After computing the projection matrix for each frame, I could then project and draw a cube onto the video based on its 3D coordinates. Here is the finalized video of the box with the projected cube:

​ ​

Lightfield Camera

Overview

For this project, I delved into the field of lightfield photography: the process of taking multiple images in a grid format and dynamically adjust the focus and aperture based on the photos taken.

Depth Refocusing

The first effect I worked on was being able to shift and average images within the collection such that it imitates focusing at different depth levels. This shifting allows for focusing on the foreground or background depending on the shift. For this, I took the grid's center image (the image taken at 8x8 since we have 17x17 viewpoints) and shifted all the pictures based on the equations:

x_shift = (x_i - x_center) * alpha

y_shift = (y_i - y_center) * alpha

where alpha is some constant that helps dictate what parts of the image to focus on and at.

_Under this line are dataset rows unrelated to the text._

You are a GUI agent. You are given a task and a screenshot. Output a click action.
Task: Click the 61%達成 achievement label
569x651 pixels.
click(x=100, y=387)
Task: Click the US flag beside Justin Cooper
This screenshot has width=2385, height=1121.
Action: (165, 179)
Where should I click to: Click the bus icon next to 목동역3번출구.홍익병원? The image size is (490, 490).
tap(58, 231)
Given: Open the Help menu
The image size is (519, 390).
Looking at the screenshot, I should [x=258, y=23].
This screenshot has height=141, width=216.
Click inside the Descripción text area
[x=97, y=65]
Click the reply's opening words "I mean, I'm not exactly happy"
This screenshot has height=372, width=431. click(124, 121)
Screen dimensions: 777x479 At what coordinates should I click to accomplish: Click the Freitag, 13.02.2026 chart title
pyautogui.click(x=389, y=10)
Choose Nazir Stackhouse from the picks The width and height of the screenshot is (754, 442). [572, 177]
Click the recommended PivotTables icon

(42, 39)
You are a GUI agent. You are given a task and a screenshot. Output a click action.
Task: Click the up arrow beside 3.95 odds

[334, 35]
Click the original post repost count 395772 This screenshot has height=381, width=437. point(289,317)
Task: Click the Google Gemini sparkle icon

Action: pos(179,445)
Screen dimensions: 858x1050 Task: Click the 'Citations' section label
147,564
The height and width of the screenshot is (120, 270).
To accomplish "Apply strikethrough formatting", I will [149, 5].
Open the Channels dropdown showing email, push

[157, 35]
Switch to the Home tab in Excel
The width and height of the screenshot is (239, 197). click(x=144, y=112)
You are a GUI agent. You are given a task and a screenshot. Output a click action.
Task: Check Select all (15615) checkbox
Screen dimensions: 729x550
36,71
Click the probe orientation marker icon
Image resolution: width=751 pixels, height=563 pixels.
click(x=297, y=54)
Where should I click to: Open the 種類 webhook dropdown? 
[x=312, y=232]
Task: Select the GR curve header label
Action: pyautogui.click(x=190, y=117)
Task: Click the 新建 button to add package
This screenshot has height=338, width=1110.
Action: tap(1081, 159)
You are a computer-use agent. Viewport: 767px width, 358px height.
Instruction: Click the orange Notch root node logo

Here is a GIF depicting focusing based on different alpha values:

​ ​

Aperture Adjustment

The second part of this project involved implementing aperture adjustment for the lightfield photos. Over a range of different radii, I selected photos within the radius to select photos to be used in the averaging. Averaging a large number of images correlates to larger aperture whereas averaging over a small number of images correlates to a smaller aperture. Here are a few examples of different aperture due to different radii:

​ ​
Radius = 2
Radius = 6
​ ​

Learnings

This project was fun! It was nice getting to further see how we can use code and programming to implement what cameras do in real life. These things that we totally abstract away with the use of a camera is actually more complex and integral than we may think.